**TASK PROMPT**
In the listing below, locate the line that contains "This screenshot has width=709, height=631." and the line that contains "You are a computer-use agent. Screen dimensions: 940x489". Restate word for word those two lines and every line between them, and nothing else.
------------------------------
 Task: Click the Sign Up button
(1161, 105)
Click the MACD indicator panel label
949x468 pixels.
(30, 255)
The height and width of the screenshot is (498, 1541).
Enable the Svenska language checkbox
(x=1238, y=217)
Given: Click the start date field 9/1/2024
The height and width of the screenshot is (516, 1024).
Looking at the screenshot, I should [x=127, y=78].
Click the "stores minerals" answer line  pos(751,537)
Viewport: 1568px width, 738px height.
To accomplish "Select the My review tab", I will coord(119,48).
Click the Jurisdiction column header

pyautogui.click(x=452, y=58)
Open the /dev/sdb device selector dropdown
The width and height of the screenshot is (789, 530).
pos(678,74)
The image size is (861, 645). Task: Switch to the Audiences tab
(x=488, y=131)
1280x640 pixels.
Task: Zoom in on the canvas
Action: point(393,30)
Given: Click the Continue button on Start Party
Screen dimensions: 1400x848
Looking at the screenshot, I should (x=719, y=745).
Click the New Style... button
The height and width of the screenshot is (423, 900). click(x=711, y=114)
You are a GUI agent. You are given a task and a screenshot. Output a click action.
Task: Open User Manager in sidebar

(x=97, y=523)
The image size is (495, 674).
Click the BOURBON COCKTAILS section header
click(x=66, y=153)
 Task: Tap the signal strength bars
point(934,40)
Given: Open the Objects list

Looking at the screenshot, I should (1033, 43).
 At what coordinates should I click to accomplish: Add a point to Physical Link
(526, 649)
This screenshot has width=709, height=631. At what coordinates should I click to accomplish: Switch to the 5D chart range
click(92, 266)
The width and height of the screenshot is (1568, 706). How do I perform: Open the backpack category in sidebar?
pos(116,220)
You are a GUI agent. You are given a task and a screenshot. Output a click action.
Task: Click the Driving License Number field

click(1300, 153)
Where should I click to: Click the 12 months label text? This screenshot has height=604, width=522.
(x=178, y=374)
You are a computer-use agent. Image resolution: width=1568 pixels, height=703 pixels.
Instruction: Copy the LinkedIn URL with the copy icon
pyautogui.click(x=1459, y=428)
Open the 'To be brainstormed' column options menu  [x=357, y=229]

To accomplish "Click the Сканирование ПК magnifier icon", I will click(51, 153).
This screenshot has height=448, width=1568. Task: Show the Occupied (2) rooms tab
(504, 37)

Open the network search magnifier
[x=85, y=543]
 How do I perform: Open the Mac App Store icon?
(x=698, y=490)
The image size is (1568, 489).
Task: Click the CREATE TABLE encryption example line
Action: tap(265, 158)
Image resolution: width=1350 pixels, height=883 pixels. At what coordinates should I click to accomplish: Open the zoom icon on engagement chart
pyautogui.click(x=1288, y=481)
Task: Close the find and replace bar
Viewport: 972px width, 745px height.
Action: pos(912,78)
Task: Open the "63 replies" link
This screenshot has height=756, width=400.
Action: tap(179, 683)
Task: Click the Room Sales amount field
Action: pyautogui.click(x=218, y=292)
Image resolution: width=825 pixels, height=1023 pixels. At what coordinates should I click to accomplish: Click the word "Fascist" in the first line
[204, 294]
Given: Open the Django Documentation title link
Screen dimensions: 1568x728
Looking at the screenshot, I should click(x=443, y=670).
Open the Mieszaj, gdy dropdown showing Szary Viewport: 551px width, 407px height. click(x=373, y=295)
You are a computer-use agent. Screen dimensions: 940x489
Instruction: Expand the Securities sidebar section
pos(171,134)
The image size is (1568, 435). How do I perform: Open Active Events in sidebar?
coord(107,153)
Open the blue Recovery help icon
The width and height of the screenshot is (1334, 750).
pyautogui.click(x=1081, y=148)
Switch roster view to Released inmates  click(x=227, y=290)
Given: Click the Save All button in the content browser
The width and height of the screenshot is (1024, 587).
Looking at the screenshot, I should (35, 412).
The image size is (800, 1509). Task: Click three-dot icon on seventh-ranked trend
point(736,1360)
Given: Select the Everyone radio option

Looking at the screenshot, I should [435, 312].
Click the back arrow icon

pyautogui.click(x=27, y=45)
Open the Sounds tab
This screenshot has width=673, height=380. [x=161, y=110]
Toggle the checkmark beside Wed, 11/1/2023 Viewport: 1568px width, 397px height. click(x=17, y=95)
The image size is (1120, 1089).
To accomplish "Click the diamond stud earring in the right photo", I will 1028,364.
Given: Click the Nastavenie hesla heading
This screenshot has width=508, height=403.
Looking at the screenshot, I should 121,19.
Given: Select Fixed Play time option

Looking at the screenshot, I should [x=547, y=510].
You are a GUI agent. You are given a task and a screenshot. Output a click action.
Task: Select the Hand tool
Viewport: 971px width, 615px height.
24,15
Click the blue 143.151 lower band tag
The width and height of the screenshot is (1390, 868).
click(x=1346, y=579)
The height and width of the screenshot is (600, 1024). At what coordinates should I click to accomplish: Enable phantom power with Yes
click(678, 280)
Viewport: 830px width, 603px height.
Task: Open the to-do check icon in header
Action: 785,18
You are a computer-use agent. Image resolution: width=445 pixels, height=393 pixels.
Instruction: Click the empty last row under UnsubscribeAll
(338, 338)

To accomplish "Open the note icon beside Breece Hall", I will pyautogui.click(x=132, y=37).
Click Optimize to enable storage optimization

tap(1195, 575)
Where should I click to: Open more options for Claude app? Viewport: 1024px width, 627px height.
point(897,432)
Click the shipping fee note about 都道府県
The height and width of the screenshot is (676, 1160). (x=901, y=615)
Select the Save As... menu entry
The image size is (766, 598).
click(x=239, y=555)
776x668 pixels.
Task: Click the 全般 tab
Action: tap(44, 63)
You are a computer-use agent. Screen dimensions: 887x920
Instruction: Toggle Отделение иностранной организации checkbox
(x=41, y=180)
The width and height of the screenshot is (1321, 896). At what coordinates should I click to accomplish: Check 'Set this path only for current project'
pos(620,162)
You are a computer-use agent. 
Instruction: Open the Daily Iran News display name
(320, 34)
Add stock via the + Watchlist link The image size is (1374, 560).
------------------------------
**TASK ANSWER**
This screenshot has width=709, height=631. At what coordinates should I click to accomplish: Switch to the 5D chart range
click(92, 266)
The width and height of the screenshot is (1568, 706). How do I perform: Open the backpack category in sidebar?
pos(116,220)
You are a GUI agent. You are given a task and a screenshot. Output a click action.
Task: Click the Driving License Number field

click(1300, 153)
Where should I click to: Click the 12 months label text? This screenshot has height=604, width=522.
(x=178, y=374)
You are a computer-use agent. Image resolution: width=1568 pixels, height=703 pixels.
Instruction: Copy the LinkedIn URL with the copy icon
pyautogui.click(x=1459, y=428)
Open the 'To be brainstormed' column options menu  [x=357, y=229]

To accomplish "Click the Сканирование ПК magnifier icon", I will click(51, 153).
This screenshot has height=448, width=1568. Task: Show the Occupied (2) rooms tab
(504, 37)

Open the network search magnifier
[x=85, y=543]
 How do I perform: Open the Mac App Store icon?
(x=698, y=490)
The image size is (1568, 489).
Task: Click the CREATE TABLE encryption example line
Action: tap(265, 158)
Image resolution: width=1350 pixels, height=883 pixels. At what coordinates should I click to accomplish: Open the zoom icon on engagement chart
pyautogui.click(x=1288, y=481)
Task: Close the find and replace bar
Viewport: 972px width, 745px height.
Action: pos(912,78)
Task: Open the "63 replies" link
This screenshot has height=756, width=400.
Action: tap(179, 683)
Task: Click the Room Sales amount field
Action: pyautogui.click(x=218, y=292)
Image resolution: width=825 pixels, height=1023 pixels. At what coordinates should I click to accomplish: Click the word "Fascist" in the first line
[204, 294]
Given: Open the Django Documentation title link
Screen dimensions: 1568x728
Looking at the screenshot, I should click(x=443, y=670).
Open the Mieszaj, gdy dropdown showing Szary Viewport: 551px width, 407px height. click(x=373, y=295)
You are a computer-use agent. Screen dimensions: 940x489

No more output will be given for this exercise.